Consequently, he had every right to be bitter and resistant to his oppressors; in contrast, he took on an “excellent spirit” (Daniel 5:12).  I believe this excellent spirit developed in Daniel under these pressures; refusing to succumb to his present conditions, Daniel chose to honor those who had dishonored him, as he served them with the spiritual gifts God had given him (Daniel 2:23).  This lifestyle as a paradigm became his cultic nature as he practiced the presence of God with his devotion to God in prayer.
It is in and out of these devotions that Daniel’s spiritual abilities came into being; it is as we live in the presence of God that His presence lives in us.  It is not a surprise to a Pentecostal that these visions were apocalyptic in nature.  We believe revelation hinges between the scripture and divine encounters with God. Daniel’s story evidenced these two and gives us a full panoramic view of how the presence of God practiced in the life of a believer, invades this carnal world with a spiritual kingdom that is covertly in control over all things. 
As a result, his story reveals that He is God when everything is going right, and He is God when everything is going wrong, and that if we will press into His presence, His presence will press into where we are. “Thy kingdom come. Thy will be done in earth, as it is in heaven” (Matthew 6:10).
As we live in the awareness of God at the same time being totally aware of our earthly surroundings, His world and our world come into view as He sees it.  It is in this devotional discipline that I believe Daniel’s deep spiritual encounters through dreams and visions took place.  More importantly, I believe this is where his holy living took place and how his cultic values for that living were established in his actions and reactions.

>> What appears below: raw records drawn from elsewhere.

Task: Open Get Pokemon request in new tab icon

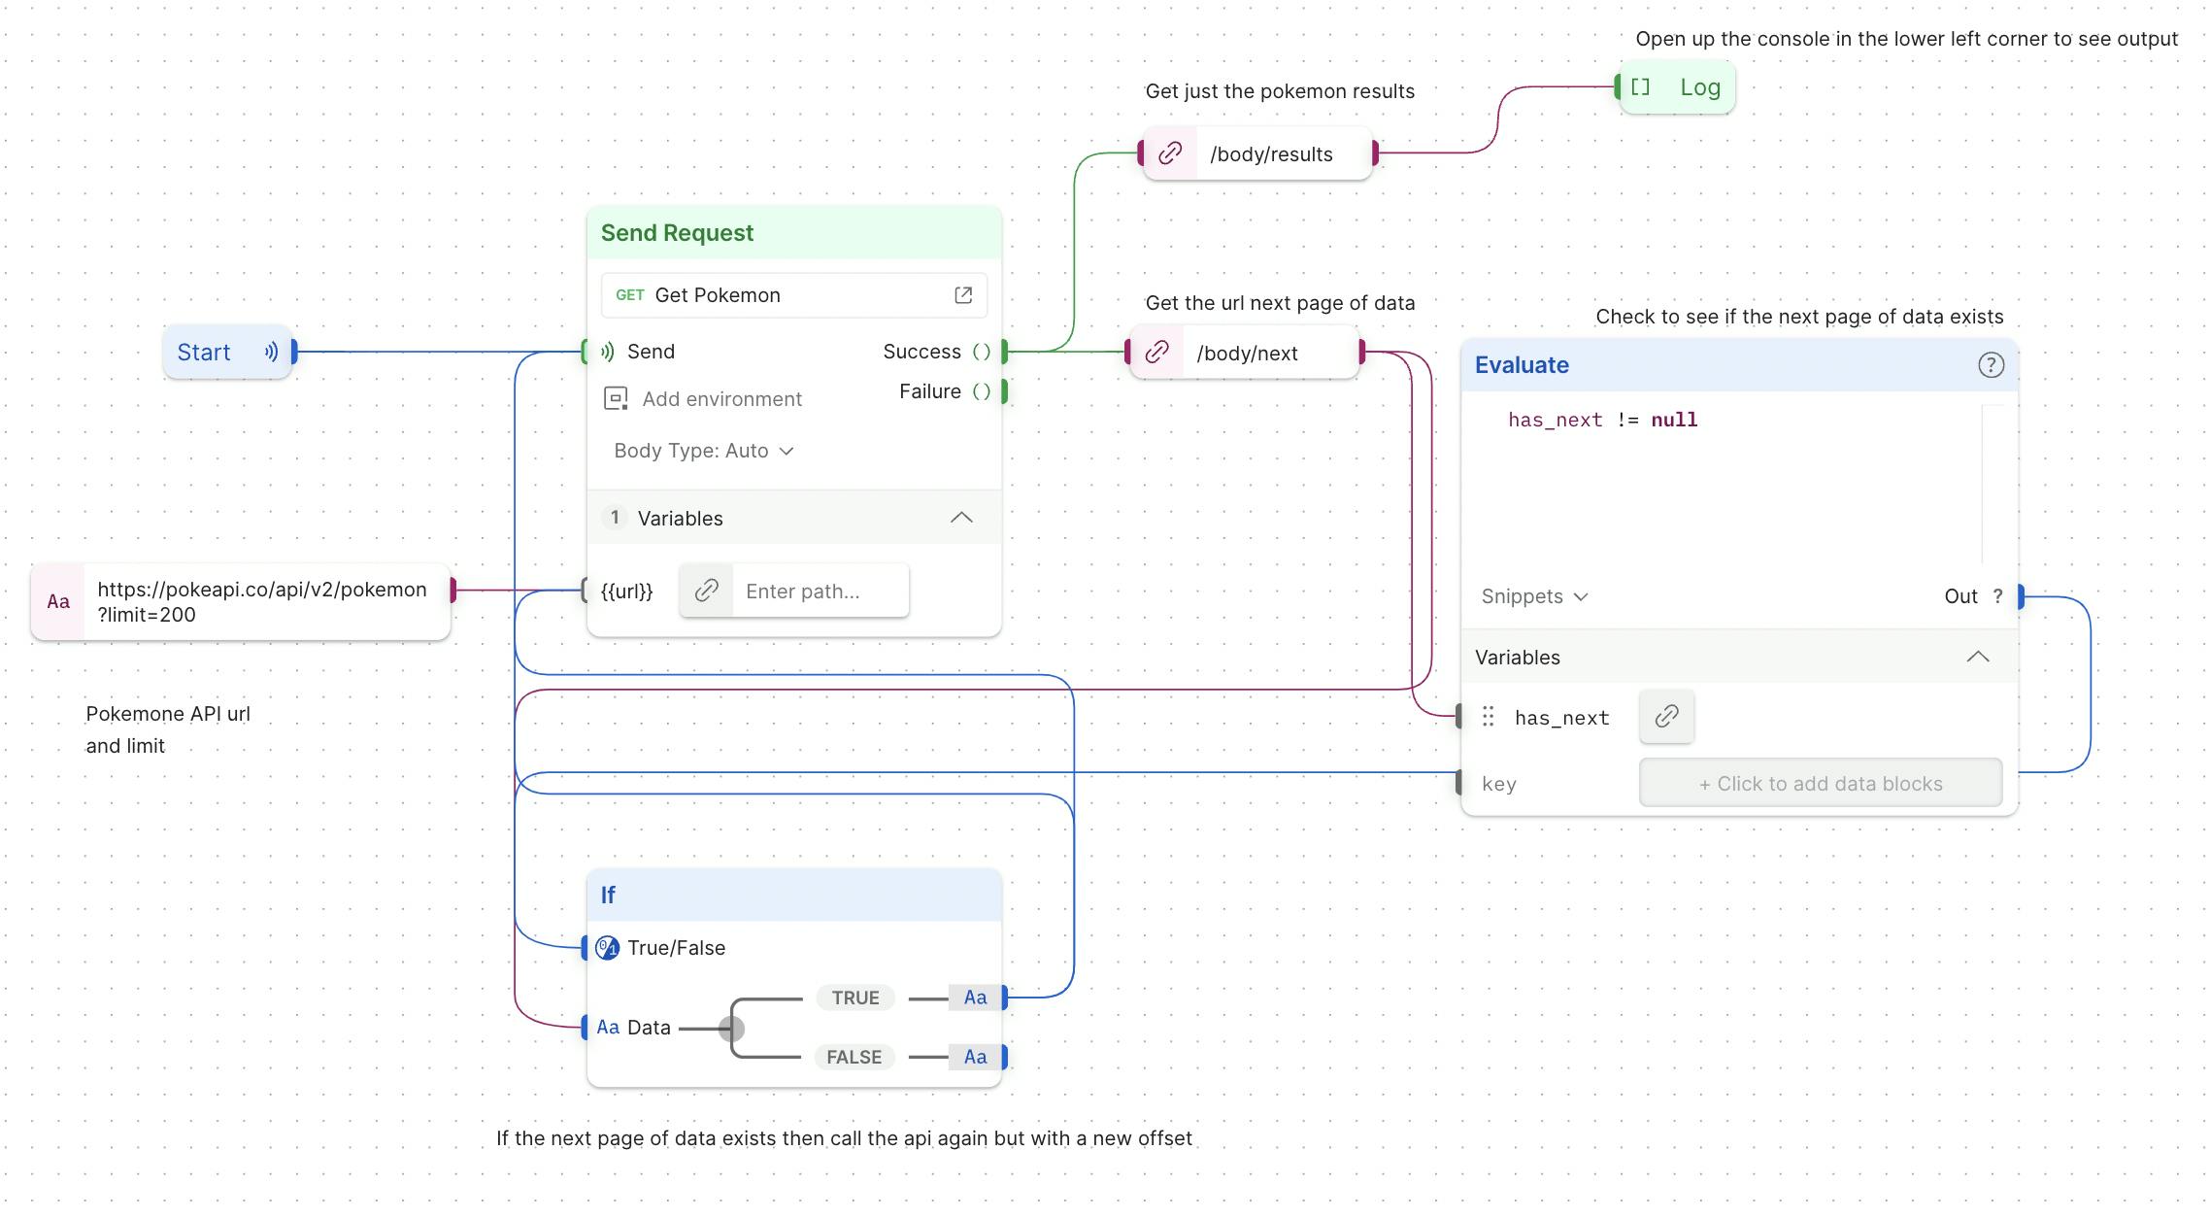Action: point(963,295)
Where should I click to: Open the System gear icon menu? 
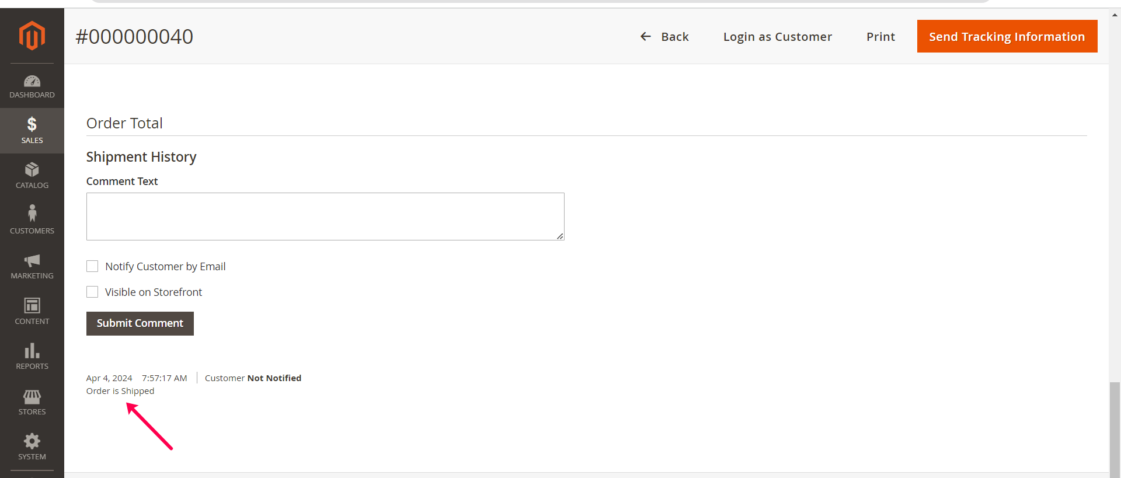tap(32, 446)
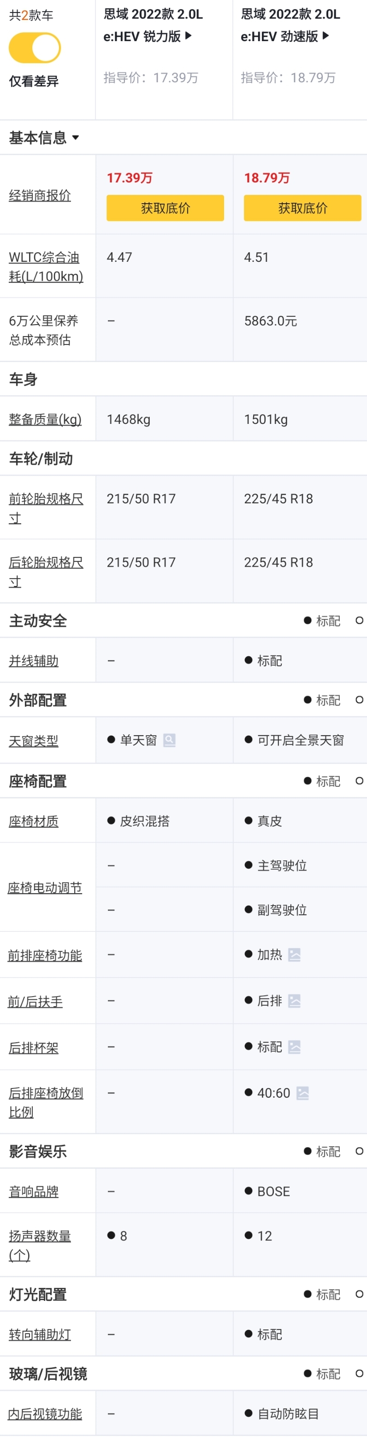Viewport: 367px width, 1438px height.
Task: View the 后排 armrest image icon
Action: [294, 1001]
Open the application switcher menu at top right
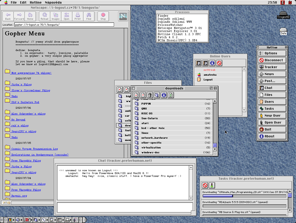The image size is (296, 223). point(290,3)
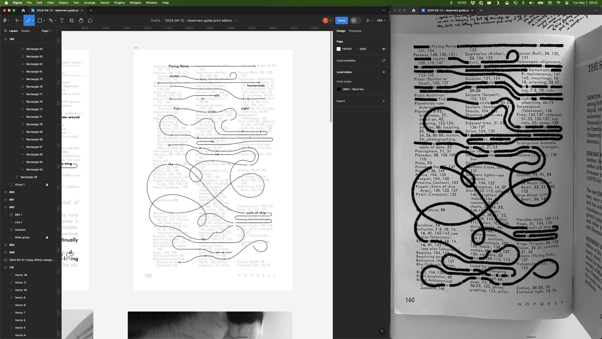Viewport: 602px width, 339px height.
Task: Select the Hand tool
Action: point(81,20)
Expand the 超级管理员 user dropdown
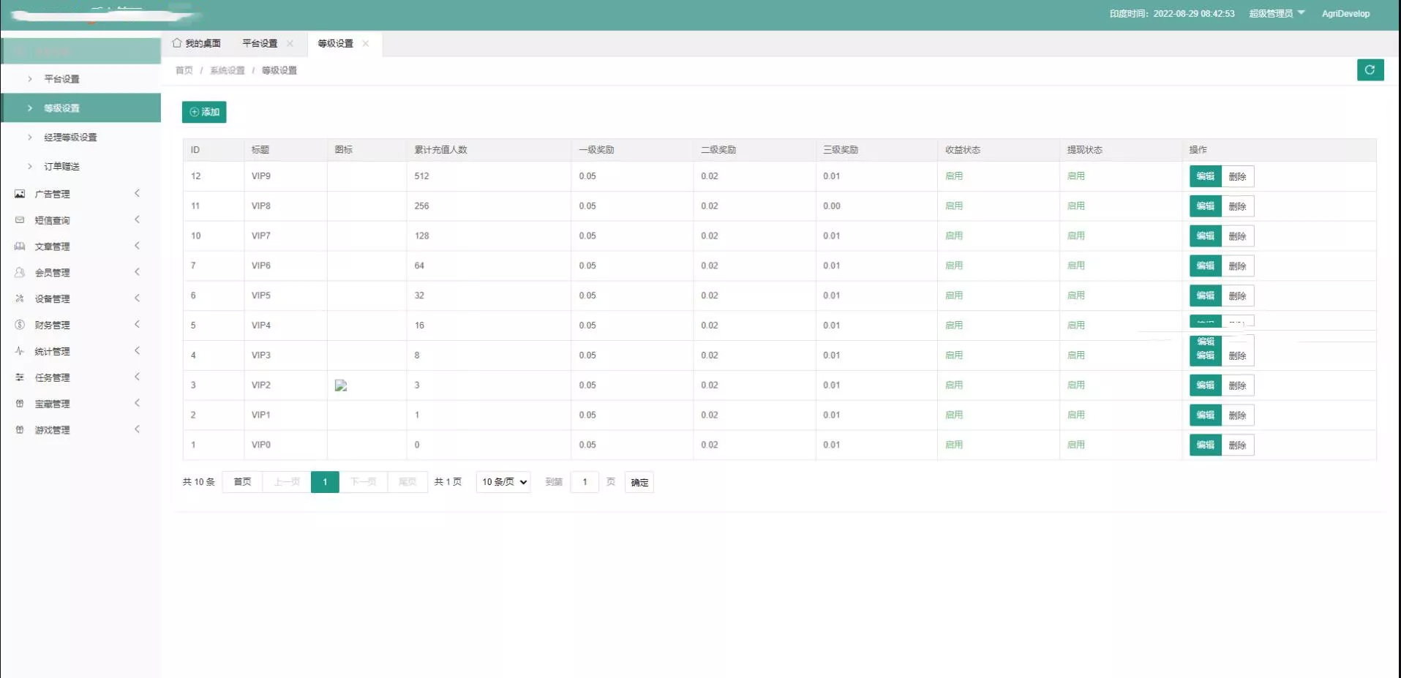 (x=1277, y=13)
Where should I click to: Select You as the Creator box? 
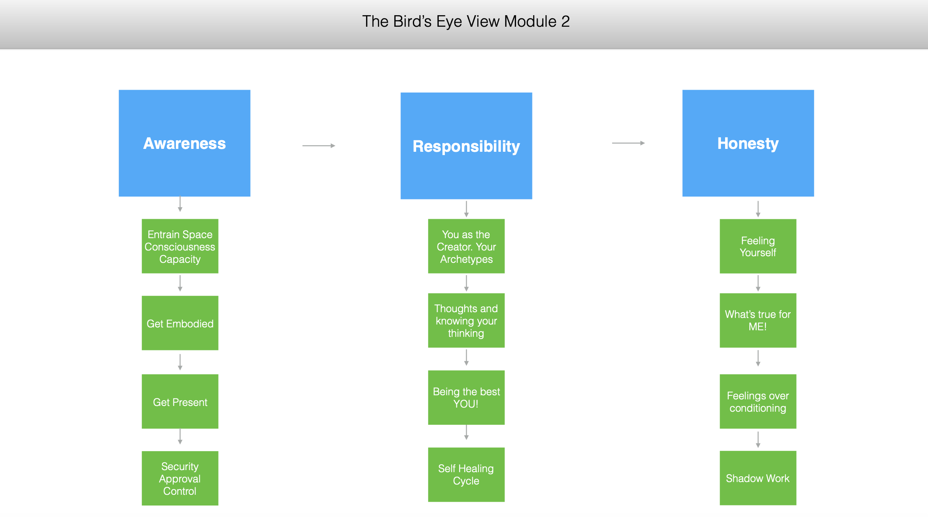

In our text, the heavenly Father appears to Daniel as the Ancient of Days. His eternal position on the throne of heaven is evident in the middle of this vision; He is the God of our “was, is, and is to come.”  His presence encompasses all that has ever been, all that is, and all that is to be.  In other words, there is nothing that has happened, that is happening, or ever will happen that happens outside of this place.  God sees every evil and righteous event on earth from the footstool of heaven’s throne (Isaiah 66:1).
The voice that spoke to John said, “…and I will show thee things which must be hereafter” (Revelation 4:1). He began by showing him what is consistent or constant; he too sees God on His throne.  We cannot encounter His presence as Daniel did and as John did without experiencing a measure of the “was,” “is,” and “is to come” in God.  If we are to have a peak into the future as Daniel did, then we must be in fellowship with what is both constant and consistent. We must be willing to forgive in the place of bitterness, willing to honor those who dishonor us, and willing to be faithful to the cultic values squeezed out of relational devotion to God.
As with Daniel, it does not matter what court we may be standing in; Our God and our King from heaven will eventually win over all evil, and until then, we must live our lives out of His presence.  He is the eternal King with a kingdom, that which shall never be destroyed.